Exercise task - Turn the records below, from the line containing "Select the 64x36x2.5 G Type Beam cell" through the line containing "pos(142,291)", both included, into a Markdown table with the columns Row and Line. Number each row, and leave out blank lines.

......

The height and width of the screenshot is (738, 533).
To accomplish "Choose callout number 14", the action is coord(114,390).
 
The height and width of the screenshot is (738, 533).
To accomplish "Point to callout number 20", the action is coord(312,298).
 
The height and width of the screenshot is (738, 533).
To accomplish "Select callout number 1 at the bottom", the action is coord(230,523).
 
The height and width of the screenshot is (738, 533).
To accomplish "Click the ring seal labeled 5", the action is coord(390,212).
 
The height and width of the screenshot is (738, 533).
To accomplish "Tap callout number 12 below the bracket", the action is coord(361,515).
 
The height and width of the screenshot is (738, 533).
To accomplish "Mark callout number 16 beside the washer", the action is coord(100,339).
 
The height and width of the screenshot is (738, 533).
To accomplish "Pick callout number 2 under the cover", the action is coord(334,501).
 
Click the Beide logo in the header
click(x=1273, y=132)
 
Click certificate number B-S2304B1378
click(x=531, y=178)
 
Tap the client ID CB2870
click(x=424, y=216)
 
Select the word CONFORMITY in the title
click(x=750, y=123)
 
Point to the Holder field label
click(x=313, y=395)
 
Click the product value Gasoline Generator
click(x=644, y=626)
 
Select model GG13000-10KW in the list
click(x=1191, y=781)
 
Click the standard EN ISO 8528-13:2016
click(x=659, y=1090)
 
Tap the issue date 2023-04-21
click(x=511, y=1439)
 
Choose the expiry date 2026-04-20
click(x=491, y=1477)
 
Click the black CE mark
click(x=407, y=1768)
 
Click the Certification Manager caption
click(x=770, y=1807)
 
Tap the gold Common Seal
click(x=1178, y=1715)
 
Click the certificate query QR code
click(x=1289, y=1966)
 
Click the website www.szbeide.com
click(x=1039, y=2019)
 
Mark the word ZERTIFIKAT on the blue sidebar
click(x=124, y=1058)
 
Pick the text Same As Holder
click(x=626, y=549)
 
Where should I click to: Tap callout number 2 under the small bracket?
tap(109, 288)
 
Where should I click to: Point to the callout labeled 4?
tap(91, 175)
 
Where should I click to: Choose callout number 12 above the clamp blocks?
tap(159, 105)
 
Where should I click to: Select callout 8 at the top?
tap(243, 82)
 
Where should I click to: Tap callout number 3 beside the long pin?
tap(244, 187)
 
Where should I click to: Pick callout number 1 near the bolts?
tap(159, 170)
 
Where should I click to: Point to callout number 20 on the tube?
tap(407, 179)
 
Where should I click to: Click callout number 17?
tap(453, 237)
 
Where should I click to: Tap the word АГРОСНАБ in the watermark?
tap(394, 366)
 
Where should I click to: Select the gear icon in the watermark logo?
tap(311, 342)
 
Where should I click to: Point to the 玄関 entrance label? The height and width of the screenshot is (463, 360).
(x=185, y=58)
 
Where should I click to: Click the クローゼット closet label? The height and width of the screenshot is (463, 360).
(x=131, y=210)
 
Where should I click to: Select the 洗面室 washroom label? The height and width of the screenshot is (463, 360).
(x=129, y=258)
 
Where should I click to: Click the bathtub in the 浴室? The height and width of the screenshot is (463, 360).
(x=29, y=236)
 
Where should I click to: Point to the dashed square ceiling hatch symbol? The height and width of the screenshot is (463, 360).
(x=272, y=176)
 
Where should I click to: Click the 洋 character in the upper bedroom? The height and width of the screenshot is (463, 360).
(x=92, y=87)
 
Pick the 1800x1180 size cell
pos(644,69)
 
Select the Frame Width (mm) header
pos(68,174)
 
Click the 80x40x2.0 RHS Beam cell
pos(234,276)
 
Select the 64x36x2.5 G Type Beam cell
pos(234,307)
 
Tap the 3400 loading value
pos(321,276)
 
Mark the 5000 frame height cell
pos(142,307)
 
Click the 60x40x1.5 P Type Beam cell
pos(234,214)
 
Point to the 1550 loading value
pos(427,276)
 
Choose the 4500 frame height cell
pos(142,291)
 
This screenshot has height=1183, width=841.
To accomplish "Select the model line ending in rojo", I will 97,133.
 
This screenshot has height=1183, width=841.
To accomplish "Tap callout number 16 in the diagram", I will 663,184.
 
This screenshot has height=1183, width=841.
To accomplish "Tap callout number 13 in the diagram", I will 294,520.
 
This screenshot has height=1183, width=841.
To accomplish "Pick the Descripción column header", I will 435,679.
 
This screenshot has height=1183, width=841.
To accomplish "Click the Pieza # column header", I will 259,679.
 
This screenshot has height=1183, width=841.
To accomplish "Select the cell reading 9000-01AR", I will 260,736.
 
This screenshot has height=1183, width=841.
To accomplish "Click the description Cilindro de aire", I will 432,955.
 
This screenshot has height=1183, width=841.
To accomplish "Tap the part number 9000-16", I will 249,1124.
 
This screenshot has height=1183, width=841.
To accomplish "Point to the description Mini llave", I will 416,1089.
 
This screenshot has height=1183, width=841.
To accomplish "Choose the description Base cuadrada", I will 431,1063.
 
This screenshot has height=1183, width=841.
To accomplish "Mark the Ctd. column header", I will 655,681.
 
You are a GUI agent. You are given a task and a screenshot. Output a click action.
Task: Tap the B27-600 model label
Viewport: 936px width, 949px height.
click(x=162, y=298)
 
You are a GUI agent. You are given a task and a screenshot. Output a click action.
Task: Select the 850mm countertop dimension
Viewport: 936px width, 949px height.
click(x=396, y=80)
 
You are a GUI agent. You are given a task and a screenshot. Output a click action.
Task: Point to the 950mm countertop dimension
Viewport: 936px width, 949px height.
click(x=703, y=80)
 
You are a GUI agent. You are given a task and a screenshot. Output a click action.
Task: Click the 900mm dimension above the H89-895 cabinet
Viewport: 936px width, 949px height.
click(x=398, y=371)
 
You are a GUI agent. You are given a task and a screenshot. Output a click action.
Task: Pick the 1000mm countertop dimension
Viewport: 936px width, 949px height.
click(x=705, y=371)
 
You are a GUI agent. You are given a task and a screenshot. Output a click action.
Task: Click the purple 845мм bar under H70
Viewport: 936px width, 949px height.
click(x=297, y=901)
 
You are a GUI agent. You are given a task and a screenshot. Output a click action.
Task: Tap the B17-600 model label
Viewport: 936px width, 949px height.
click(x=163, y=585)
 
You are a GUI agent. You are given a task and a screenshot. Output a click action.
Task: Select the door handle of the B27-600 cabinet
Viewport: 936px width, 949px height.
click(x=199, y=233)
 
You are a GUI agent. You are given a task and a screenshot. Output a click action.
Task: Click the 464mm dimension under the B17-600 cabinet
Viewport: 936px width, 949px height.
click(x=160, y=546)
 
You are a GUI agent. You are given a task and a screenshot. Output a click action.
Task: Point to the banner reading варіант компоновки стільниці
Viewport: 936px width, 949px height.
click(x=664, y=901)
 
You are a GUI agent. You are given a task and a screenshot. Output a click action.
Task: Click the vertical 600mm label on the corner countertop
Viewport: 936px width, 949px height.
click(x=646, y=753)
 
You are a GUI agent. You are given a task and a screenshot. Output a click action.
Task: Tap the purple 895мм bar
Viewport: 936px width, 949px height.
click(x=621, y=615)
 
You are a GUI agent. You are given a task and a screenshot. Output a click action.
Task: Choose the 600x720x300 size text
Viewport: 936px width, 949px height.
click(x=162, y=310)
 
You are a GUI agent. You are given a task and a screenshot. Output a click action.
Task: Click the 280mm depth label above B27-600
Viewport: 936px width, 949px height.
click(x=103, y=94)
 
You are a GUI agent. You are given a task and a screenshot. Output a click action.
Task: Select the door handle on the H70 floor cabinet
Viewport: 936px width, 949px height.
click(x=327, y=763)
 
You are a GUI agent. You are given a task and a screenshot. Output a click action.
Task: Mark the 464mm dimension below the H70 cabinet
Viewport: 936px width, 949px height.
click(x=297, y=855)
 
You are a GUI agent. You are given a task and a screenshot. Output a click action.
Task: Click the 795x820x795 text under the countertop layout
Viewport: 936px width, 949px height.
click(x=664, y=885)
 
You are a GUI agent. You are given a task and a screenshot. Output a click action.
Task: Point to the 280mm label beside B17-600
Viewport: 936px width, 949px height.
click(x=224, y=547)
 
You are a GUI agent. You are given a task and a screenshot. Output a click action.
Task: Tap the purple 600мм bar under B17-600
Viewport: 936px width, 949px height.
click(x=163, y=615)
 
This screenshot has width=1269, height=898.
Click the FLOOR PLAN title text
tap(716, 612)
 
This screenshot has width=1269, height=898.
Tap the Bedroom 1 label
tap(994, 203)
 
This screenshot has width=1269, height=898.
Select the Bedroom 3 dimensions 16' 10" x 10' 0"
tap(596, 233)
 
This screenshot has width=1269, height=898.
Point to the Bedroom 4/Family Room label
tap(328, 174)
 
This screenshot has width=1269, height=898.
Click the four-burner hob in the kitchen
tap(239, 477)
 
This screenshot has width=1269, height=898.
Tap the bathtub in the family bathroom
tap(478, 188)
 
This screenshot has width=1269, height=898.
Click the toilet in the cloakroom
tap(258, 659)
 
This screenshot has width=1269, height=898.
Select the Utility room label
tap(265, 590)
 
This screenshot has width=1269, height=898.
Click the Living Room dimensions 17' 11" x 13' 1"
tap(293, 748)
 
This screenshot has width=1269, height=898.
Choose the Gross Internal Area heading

......

Result for this task -
| Row | Line |
|---|---|
| 1 | Select the 64x36x2.5 G Type Beam cell |
| 2 | pos(234,307) |
| 3 | Tap the 3400 loading value |
| 4 | pos(321,276) |
| 5 | Mark the 5000 frame height cell |
| 6 | pos(142,307) |
| 7 | Click the 60x40x1.5 P Type Beam cell |
| 8 | pos(234,214) |
| 9 | Point to the 1550 loading value |
| 10 | pos(427,276) |
| 11 | Choose the 4500 frame height cell |
| 12 | pos(142,291) |